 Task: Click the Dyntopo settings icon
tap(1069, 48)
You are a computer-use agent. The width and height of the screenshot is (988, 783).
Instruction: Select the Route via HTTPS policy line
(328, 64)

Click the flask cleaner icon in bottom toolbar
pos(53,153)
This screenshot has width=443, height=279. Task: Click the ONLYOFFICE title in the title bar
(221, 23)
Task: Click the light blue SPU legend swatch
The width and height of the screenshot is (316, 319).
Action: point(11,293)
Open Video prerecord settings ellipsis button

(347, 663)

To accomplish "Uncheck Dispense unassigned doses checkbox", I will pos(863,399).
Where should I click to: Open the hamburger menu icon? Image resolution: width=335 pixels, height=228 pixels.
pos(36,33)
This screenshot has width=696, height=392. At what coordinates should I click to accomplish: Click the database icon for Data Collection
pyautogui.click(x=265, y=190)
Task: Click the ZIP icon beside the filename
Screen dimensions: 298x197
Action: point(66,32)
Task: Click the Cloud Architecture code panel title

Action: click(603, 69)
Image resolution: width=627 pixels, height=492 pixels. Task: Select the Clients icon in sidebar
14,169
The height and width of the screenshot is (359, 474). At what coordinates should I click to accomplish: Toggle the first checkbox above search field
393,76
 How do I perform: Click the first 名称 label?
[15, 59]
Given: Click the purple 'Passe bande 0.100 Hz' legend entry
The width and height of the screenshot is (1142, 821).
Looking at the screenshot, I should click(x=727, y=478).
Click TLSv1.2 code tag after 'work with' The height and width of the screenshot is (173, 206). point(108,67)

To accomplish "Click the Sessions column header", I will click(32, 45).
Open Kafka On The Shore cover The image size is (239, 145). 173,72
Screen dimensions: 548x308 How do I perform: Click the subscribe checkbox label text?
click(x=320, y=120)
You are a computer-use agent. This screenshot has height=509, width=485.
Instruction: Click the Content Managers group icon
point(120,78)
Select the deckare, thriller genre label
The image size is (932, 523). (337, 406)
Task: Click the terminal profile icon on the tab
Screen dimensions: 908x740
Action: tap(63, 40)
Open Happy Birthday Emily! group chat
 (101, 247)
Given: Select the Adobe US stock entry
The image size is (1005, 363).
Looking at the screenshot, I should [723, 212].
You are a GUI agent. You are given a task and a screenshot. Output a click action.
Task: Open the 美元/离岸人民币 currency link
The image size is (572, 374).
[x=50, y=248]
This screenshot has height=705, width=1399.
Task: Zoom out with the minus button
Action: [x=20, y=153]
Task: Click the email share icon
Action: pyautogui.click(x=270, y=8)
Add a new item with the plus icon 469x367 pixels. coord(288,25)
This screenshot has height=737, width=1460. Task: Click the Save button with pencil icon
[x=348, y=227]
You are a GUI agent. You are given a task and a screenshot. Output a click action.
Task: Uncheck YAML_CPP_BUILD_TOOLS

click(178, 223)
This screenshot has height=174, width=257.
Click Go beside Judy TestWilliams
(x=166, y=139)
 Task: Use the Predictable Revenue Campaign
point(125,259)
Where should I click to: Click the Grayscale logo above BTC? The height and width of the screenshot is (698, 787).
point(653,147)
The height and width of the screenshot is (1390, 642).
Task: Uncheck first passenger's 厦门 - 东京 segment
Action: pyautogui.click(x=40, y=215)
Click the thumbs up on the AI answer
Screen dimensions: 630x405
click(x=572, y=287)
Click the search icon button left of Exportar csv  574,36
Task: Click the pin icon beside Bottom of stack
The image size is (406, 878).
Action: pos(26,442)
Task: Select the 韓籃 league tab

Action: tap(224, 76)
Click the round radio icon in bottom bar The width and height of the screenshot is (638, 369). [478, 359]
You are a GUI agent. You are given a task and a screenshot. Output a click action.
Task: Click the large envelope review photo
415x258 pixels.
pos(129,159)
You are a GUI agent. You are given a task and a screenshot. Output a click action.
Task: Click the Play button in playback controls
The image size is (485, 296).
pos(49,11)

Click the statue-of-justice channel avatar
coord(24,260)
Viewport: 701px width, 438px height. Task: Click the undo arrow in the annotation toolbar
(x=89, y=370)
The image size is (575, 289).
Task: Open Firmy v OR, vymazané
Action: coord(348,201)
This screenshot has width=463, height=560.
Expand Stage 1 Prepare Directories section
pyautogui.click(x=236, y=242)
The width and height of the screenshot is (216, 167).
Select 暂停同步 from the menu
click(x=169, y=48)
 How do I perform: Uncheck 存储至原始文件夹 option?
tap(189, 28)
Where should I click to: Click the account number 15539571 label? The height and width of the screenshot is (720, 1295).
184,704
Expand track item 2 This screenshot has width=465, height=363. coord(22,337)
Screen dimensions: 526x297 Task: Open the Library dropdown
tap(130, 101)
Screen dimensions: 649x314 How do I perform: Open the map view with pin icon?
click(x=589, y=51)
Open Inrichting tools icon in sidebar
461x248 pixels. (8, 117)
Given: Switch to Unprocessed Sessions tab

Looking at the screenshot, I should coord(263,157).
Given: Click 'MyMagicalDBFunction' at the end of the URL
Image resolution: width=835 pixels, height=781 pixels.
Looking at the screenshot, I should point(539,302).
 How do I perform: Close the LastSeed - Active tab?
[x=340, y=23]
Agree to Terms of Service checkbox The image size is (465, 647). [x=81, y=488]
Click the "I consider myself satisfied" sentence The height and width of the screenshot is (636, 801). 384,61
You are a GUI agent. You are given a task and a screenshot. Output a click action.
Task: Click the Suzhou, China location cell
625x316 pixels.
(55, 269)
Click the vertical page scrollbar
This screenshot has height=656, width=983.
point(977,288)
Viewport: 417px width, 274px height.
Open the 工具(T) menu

Work request: In the records above, find the line with "Given: Select the Adobe US stock entry"; write out exactly that line and each one after it, stopping after the line with "Click the search".

Solution:
Given: Select the Adobe US stock entry
The image size is (1005, 363).
Looking at the screenshot, I should [723, 212].
You are a GUI agent. You are given a task and a screenshot. Output a click action.
Task: Open the 美元/离岸人民币 currency link
The image size is (572, 374).
[x=50, y=248]
This screenshot has height=705, width=1399.
Task: Zoom out with the minus button
Action: [x=20, y=153]
Task: Click the email share icon
Action: pyautogui.click(x=270, y=8)
Add a new item with the plus icon 469x367 pixels. coord(288,25)
This screenshot has height=737, width=1460. Task: Click the Save button with pencil icon
[x=348, y=227]
You are a GUI agent. You are given a task and a screenshot. Output a click action.
Task: Uncheck YAML_CPP_BUILD_TOOLS

click(178, 223)
This screenshot has height=174, width=257.
Click Go beside Judy TestWilliams
(x=166, y=139)
 Task: Use the Predictable Revenue Campaign
point(125,259)
Where should I click to: Click the Grayscale logo above BTC? The height and width of the screenshot is (698, 787).
point(653,147)
The height and width of the screenshot is (1390, 642).
Task: Uncheck first passenger's 厦门 - 东京 segment
Action: pyautogui.click(x=40, y=215)
Click the thumbs up on the AI answer
Screen dimensions: 630x405
click(x=572, y=287)
Click the search icon button left of Exportar csv  574,36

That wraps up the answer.